UK equities could be a way for investors to diversify away from low-growth assets such as cash and bonds and achieve potentially higher-than-inflation returns - but of course there is higher commensurate risk involved.

The FTSE 100 index rose 28.03 per cent year on year; an index-tracking fund would have far outstripped inflation over the same period. 

That said, political uncertainty over the nature of Brexit - hard, soft, middling - as well as any effects from the policies implemented by our special relationship partner the US - could see further volatility on the downside.

Regardless, it's hard to envisage inflation ticking up to high double-digits, although history of economics suggests nothing is impossible.

For now, inflation even at a 2.7 or 2.8 per cent peak, will still be at a much lower level than it was in 2011-2012 (see Figure 2: UK inflation. Source: Bloomberg/FT).

2) Europe

Dylan Ball, executive vice president, Templeton Global Equity Group, is anticipating 2 per cent inflation in the eurozone, but believes this might be useful to help European equities.

He believes the prospect of higher inflation across the eurozone could be the catalyst that helps close the earnings gap.

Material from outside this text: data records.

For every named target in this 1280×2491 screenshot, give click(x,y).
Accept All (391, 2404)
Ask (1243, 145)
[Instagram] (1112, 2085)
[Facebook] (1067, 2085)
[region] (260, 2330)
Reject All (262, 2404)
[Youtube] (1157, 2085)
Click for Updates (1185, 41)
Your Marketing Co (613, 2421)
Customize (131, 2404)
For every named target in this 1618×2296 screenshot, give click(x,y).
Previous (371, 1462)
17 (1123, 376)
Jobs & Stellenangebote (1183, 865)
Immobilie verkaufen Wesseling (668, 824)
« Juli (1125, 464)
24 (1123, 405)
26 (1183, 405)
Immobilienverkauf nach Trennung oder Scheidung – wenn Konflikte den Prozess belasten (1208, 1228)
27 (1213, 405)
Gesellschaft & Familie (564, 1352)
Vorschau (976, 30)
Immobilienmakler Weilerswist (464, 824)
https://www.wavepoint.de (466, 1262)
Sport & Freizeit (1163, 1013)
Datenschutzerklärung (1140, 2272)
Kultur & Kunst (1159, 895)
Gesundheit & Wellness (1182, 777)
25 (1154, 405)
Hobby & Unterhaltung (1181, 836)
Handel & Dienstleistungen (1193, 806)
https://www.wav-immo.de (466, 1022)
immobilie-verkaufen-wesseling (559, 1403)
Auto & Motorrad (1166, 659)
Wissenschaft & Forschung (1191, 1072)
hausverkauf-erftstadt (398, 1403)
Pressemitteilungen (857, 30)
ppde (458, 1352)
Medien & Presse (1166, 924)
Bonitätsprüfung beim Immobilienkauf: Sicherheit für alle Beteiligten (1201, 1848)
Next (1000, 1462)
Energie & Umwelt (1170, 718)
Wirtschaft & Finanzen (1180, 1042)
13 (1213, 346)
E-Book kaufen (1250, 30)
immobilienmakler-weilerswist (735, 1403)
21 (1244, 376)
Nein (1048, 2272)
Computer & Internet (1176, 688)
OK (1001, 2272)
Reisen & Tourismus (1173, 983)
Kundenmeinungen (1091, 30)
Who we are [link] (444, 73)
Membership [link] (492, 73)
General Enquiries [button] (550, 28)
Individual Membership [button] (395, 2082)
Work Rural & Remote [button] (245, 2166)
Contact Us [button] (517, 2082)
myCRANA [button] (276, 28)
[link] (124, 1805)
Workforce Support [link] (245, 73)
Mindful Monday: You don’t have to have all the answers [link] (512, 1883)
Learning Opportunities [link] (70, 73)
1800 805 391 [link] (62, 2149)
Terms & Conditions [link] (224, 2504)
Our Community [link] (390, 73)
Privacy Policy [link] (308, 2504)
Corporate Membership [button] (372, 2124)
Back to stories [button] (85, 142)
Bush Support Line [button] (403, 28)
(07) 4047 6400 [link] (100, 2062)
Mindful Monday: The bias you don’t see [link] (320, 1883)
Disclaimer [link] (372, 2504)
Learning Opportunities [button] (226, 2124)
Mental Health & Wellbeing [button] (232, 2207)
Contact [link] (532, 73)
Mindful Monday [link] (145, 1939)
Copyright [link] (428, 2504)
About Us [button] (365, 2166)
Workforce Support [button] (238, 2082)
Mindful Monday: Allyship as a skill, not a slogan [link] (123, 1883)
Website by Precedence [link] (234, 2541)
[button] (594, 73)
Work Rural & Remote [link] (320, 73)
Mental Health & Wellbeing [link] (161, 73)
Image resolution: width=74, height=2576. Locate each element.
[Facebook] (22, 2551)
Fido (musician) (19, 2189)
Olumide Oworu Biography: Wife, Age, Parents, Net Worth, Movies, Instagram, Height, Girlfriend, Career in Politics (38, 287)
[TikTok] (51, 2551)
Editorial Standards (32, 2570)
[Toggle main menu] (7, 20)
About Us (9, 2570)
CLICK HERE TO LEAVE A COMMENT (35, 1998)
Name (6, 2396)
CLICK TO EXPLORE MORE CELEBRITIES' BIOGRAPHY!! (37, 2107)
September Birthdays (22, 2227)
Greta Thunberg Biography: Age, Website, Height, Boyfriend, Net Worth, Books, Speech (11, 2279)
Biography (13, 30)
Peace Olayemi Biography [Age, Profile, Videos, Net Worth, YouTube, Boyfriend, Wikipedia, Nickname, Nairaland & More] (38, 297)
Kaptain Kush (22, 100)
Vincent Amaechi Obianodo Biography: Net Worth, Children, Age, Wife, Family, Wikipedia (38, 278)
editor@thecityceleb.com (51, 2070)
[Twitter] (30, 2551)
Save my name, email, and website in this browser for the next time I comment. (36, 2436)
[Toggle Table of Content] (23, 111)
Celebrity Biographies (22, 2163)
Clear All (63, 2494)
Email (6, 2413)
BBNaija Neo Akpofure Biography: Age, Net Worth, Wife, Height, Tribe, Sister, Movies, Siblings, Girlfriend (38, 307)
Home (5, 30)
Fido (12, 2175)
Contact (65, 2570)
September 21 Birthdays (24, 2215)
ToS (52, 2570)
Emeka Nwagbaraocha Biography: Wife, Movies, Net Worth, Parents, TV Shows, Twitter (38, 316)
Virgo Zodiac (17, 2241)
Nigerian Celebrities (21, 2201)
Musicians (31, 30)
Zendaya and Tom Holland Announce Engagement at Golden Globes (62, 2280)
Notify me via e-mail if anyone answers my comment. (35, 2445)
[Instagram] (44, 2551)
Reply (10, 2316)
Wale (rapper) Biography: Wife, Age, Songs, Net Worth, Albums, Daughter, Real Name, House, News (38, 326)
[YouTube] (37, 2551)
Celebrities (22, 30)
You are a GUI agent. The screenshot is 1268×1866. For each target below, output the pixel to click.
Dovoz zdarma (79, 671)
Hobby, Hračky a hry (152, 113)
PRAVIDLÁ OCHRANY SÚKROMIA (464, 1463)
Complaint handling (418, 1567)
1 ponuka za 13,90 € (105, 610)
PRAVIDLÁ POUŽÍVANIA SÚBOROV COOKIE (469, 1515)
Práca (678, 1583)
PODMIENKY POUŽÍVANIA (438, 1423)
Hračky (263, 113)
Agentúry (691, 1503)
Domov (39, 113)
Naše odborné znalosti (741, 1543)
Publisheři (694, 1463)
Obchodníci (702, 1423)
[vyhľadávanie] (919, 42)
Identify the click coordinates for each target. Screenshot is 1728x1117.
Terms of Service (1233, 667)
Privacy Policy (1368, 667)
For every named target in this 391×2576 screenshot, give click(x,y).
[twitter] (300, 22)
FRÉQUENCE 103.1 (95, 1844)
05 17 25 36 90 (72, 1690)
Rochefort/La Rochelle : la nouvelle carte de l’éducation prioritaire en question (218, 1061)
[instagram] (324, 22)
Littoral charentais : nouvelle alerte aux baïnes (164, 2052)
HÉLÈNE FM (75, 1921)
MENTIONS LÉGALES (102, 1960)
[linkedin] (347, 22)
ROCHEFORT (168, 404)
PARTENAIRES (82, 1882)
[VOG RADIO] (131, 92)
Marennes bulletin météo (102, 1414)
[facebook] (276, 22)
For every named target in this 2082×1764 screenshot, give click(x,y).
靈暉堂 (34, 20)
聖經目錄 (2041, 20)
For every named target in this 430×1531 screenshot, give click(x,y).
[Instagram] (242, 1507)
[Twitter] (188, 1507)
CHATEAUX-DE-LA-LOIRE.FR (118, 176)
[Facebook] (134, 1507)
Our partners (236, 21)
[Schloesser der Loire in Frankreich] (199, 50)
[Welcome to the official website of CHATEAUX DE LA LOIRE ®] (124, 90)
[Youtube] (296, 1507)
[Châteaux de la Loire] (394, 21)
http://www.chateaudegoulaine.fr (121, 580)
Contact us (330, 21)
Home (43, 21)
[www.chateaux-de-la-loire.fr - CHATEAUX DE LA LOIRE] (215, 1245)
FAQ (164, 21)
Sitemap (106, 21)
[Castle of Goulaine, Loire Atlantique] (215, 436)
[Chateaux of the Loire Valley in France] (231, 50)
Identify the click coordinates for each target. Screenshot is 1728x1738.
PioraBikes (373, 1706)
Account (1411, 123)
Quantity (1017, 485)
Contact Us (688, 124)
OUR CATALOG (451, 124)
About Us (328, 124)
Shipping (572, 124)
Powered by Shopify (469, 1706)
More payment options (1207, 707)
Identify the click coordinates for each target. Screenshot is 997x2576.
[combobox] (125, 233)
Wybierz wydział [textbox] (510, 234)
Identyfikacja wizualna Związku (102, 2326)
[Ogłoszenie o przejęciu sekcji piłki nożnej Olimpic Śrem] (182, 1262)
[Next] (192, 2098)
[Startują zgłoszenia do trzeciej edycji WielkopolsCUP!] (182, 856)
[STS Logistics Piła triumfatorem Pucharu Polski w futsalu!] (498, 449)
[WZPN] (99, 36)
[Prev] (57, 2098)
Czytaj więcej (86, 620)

Mr Bell says: "After a year in which political surprises dominated headlines across the globe, we believe conditions are lining up for a positive year for European equities—and not before time.

"As value investors, we try to stay focused on a longer-term investment horizon and use volatility as an opportunity to look for undervalued companies.

"More important for the asset class in 2017, we believe, is the prospect of higher inflation, which now seems likely to be coming down the pike. Inflation, in our view, should be positive for European earnings."

He explains that, traditionally, inflation has tended to lag movements in energy and commodity prices by approximately three to four months.

By September last year, the price of oil had recovered from its historic lows, moving back up to around US$50 a barrel.